(Records from a collection)
○ ○ ○

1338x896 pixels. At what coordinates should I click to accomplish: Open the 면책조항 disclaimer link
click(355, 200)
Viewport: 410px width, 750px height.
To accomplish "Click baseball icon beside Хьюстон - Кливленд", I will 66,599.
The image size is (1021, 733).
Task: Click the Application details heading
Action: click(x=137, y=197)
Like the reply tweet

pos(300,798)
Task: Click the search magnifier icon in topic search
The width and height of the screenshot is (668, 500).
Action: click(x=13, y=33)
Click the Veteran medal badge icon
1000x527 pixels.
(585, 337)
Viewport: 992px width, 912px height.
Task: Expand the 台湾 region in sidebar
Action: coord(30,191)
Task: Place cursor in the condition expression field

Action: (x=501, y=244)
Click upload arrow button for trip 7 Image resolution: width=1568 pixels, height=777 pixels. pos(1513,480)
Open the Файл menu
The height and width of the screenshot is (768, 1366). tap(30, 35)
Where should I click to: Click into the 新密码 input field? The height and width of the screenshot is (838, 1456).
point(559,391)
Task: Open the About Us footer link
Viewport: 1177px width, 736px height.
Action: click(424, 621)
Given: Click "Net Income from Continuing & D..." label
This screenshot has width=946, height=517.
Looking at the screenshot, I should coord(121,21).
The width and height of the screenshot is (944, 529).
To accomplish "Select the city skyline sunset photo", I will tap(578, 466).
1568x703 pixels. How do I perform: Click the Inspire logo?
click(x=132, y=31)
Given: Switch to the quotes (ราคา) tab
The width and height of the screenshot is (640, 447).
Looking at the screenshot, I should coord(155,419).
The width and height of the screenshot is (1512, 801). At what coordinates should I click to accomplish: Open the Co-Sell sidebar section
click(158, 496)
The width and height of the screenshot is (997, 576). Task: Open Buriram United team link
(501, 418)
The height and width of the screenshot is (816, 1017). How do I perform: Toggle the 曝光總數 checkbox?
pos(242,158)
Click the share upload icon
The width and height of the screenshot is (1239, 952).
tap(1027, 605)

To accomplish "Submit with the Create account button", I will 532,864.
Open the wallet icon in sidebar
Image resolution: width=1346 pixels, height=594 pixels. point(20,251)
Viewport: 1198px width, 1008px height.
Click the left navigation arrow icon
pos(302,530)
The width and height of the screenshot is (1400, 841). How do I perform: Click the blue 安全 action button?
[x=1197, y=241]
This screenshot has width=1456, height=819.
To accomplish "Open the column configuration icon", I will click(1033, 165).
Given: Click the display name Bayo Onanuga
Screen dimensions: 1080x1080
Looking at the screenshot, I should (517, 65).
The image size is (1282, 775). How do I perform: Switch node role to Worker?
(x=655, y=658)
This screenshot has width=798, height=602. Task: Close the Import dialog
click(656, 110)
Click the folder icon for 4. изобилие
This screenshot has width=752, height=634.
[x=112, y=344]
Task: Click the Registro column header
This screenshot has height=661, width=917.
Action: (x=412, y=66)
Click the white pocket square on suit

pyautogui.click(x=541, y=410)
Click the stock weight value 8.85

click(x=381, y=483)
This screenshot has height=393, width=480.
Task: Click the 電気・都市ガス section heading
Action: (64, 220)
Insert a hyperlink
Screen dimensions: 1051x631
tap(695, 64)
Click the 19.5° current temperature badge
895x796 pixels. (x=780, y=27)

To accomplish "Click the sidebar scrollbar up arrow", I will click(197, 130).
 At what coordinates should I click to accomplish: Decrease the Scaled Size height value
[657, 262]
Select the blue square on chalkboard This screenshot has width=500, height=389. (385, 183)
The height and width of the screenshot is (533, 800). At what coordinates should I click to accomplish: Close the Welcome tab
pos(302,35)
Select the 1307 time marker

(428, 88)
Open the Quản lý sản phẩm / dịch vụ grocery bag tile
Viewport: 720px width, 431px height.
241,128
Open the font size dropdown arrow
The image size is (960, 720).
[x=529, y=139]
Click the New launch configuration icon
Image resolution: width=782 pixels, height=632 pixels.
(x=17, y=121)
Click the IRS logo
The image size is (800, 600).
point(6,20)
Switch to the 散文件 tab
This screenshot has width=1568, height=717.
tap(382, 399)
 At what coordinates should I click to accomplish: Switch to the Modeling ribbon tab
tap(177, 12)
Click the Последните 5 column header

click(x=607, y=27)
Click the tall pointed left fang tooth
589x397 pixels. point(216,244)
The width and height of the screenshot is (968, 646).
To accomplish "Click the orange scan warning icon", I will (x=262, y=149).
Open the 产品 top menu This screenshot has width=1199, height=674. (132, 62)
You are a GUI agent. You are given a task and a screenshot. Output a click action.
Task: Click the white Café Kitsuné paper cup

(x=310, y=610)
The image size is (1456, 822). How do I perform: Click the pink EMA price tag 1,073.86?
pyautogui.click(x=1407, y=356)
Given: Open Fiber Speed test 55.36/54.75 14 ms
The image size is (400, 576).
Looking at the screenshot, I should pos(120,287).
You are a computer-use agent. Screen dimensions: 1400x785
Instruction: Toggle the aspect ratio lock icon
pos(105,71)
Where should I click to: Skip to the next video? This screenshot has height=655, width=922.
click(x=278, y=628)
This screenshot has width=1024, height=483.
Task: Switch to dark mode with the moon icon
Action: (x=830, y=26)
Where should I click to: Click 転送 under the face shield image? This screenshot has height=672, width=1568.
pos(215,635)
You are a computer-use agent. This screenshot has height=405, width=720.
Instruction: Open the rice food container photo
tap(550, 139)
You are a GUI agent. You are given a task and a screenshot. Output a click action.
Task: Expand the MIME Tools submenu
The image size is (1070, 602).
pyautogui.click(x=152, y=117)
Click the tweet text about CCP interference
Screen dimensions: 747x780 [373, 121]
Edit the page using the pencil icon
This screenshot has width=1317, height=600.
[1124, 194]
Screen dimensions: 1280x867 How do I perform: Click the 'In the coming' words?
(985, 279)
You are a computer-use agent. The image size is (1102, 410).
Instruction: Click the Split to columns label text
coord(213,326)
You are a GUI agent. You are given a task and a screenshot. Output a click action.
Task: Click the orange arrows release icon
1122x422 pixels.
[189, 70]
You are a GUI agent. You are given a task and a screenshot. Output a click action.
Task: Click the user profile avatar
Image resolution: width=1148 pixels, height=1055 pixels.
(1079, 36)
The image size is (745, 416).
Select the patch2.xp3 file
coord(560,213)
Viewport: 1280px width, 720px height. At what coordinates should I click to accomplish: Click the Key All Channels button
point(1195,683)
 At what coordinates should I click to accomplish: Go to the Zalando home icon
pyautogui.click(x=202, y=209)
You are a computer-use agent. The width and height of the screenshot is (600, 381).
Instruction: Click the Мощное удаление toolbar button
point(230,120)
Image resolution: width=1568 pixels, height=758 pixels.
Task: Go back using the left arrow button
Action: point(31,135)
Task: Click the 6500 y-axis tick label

○ ○ ○

* _Task details_:
Output the lines of the records above exactly as they appear, from the line containing "Instruction: Toggle the" through the line containing "The image size is (745, 416).".

* _Answer area_:
Instruction: Toggle the aspect ratio lock icon
pos(105,71)
Where should I click to: Skip to the next video? This screenshot has height=655, width=922.
click(x=278, y=628)
This screenshot has width=1024, height=483.
Task: Switch to dark mode with the moon icon
Action: (x=830, y=26)
Where should I click to: Click 転送 under the face shield image? This screenshot has height=672, width=1568.
pos(215,635)
You are a computer-use agent. This screenshot has height=405, width=720.
Instruction: Open the rice food container photo
tap(550, 139)
You are a GUI agent. You are given a task and a screenshot. Output a click action.
Task: Expand the MIME Tools submenu
The image size is (1070, 602).
pyautogui.click(x=152, y=117)
Click the tweet text about CCP interference
Screen dimensions: 747x780 [373, 121]
Edit the page using the pencil icon
This screenshot has width=1317, height=600.
[1124, 194]
Screen dimensions: 1280x867 How do I perform: Click the 'In the coming' words?
(985, 279)
You are a computer-use agent. The image size is (1102, 410).
Instruction: Click the Split to columns label text
coord(213,326)
You are a GUI agent. You are given a task and a screenshot. Output a click action.
Task: Click the orange arrows release icon
1122x422 pixels.
[189, 70]
You are a GUI agent. You are given a task and a screenshot. Output a click action.
Task: Click the user profile avatar
Image resolution: width=1148 pixels, height=1055 pixels.
(1079, 36)
The image size is (745, 416).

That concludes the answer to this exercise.